The Chowbotics website has been changed to only show the image at the top of this article. The Robot Report reached out to DoorDash for comment on the sudden closing.
“We have decided to cease operation of the Chowbotics business, effective August 31st, 2022,” a spokesperson said. “At DoorDash, we create an environment to build new products and set high standards to determine when to scale, continue, or cut back investments. We’re always looking for new ways to serve our merchants, exceed consumers’ increasingly higher expectations, and complement our logistics infrastructure.”
Chowbotics was founded in 2014 and acquired by DoorDash in February 2021 for an undisclosed amount. At the time, DoorDash was looking to bolster its robotics portfolio with a few key investments. Two years before, in 2019, it acquired Scotty Labs, a tele-operations company working on technology that would allow people to remotely control self-driving vehicles.
According to The Wall Street Journal at the time of the acquisition, DoorDash was also exploring how to deploy Chowbotics’ technology across restaurants. It hoped Sally, Chowbotics’ best known robot, could help restaurants expand their menu or allow salad bars to pop up in more locations without needing more man power.
Sally is a vending machine-like robot that can make salads and other fresh meals. The robot could work in a 3′ by 3′ space and used robotics to make fresh salads from up to 22 ingredients. Sally then sealed the food for safety and freshness in an air-tight, refrigerated container.
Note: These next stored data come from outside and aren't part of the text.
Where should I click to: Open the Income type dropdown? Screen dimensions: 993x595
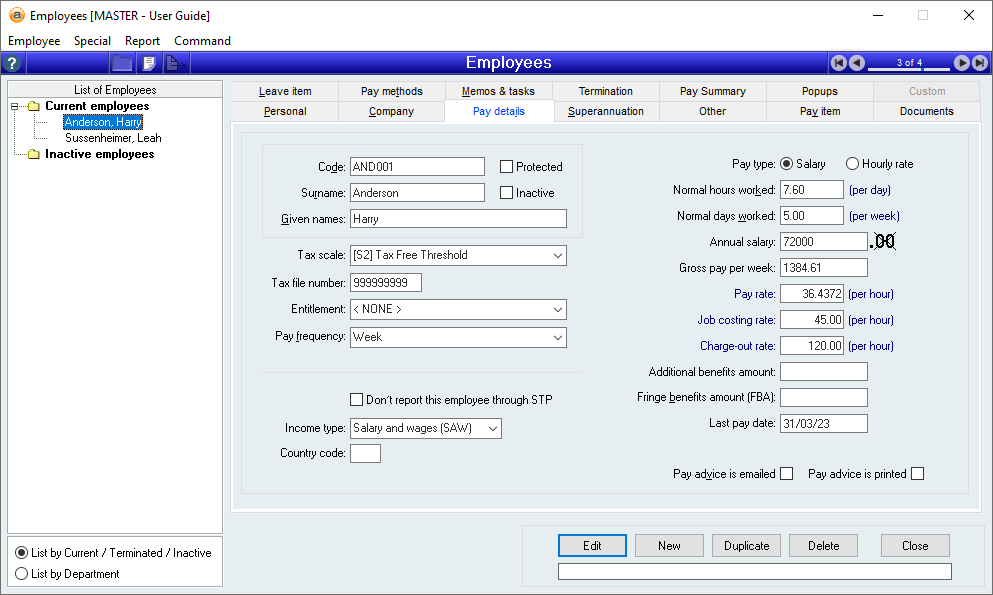click(491, 428)
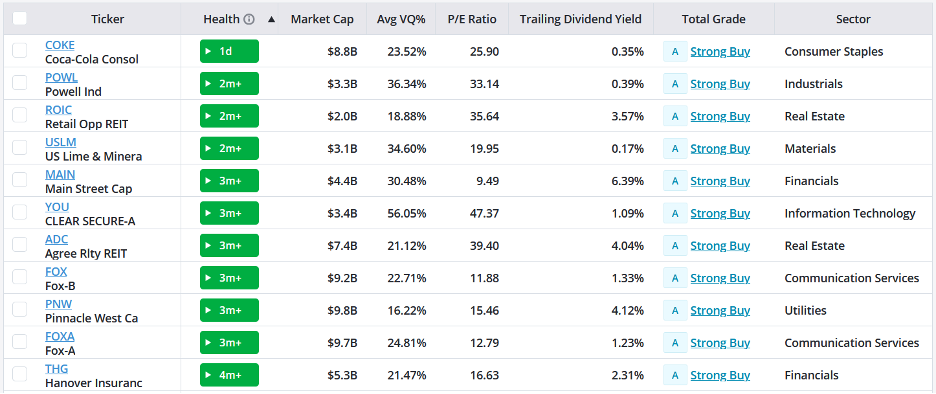Check the box next to COKE
This screenshot has height=394, width=936.
[20, 51]
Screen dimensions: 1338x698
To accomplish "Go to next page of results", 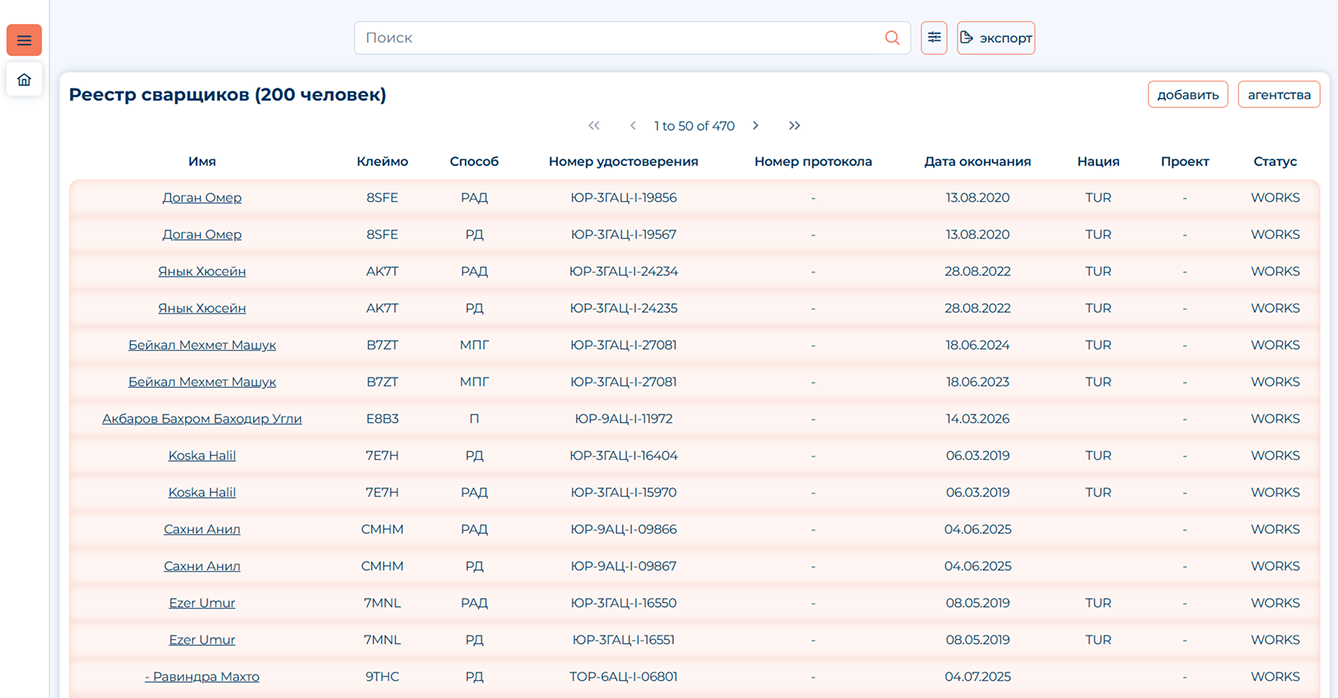I will (x=756, y=126).
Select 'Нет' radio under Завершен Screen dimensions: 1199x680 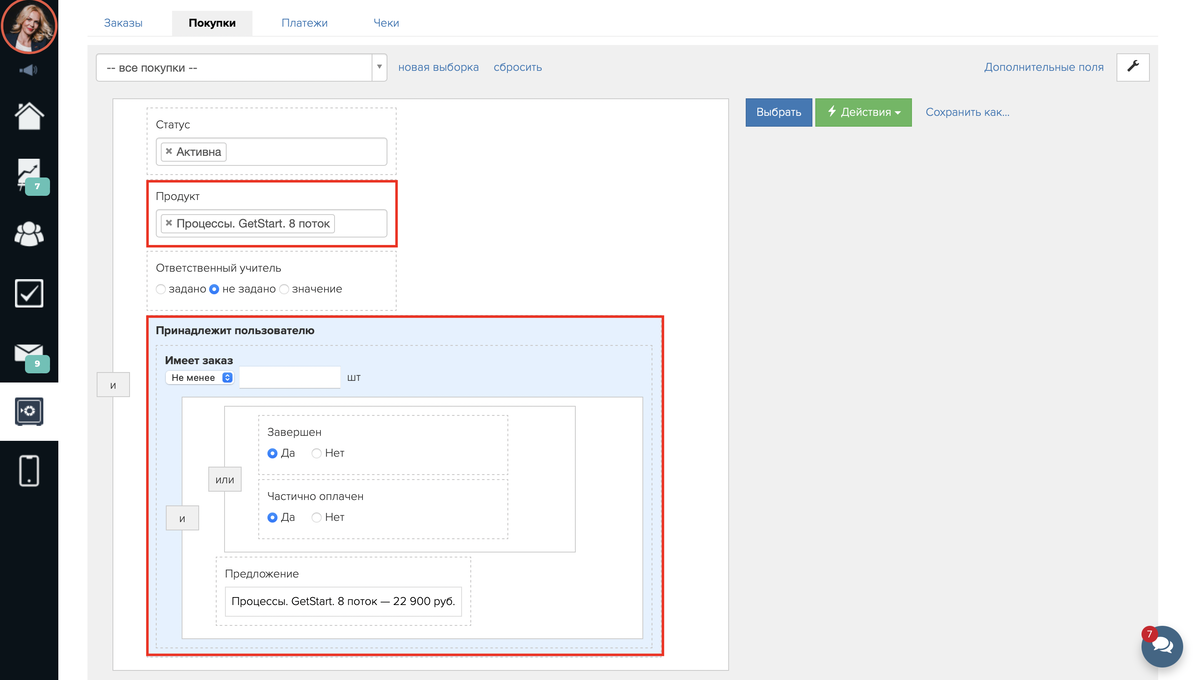coord(317,453)
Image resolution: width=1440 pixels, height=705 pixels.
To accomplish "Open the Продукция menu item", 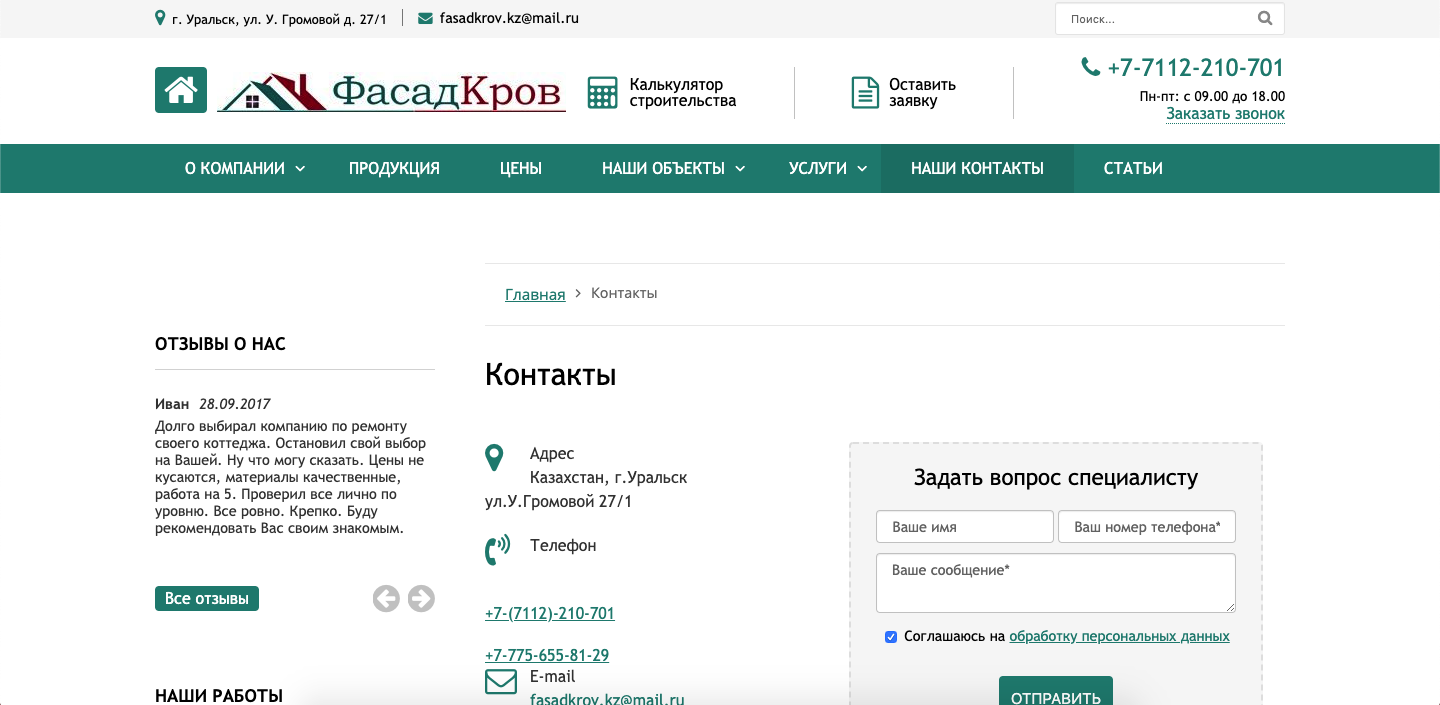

While Sally began with mostly salads, it eventually expanded into grain bowls and yogurt parfaits.
When DoorDash acquired Chowbotics, the company had already deployed more than 100 Sally robots in hospitals and universities. DoorDash told OttOmate that Sally was not meeting internal benchmarks, which led the company to rethink the product. According to DoorDash, all Sally robots currently deployed will be retired. The company expects around 35 layoffs because of the shutdown.
DoorDash seems to still be interested in the robotics space, and its robotics division, DoorDash Labs, is still running. DoorDash Labs was announced in November 2021, but had been in operation since 2018. Patents published in September and October of 2021 indicate that the company has been developing its own autonomous delivery robots since at least 2019.
DoorDash isn’t the only technology company downsizing this week. Starship Technologies, a sidewalk delivery robot company that DoorDash had previously collaborated with, recently laid off 11% of its global workforce. The company, which has engineering headquarters in Estonia and business headquarters in San Francisco, said it has been negatively impacted by the “dramatic downward shifts” in the global economy and investment market.
Similar downward shifts in the global investment market, specifically the investment market in China, were cited for the reported layoffs at Pudu Robotics, a Chinese developer of commercial service robots. Private equity investments in China have dropped to their lowest point in decades, according to reporting from the South China Morning Post.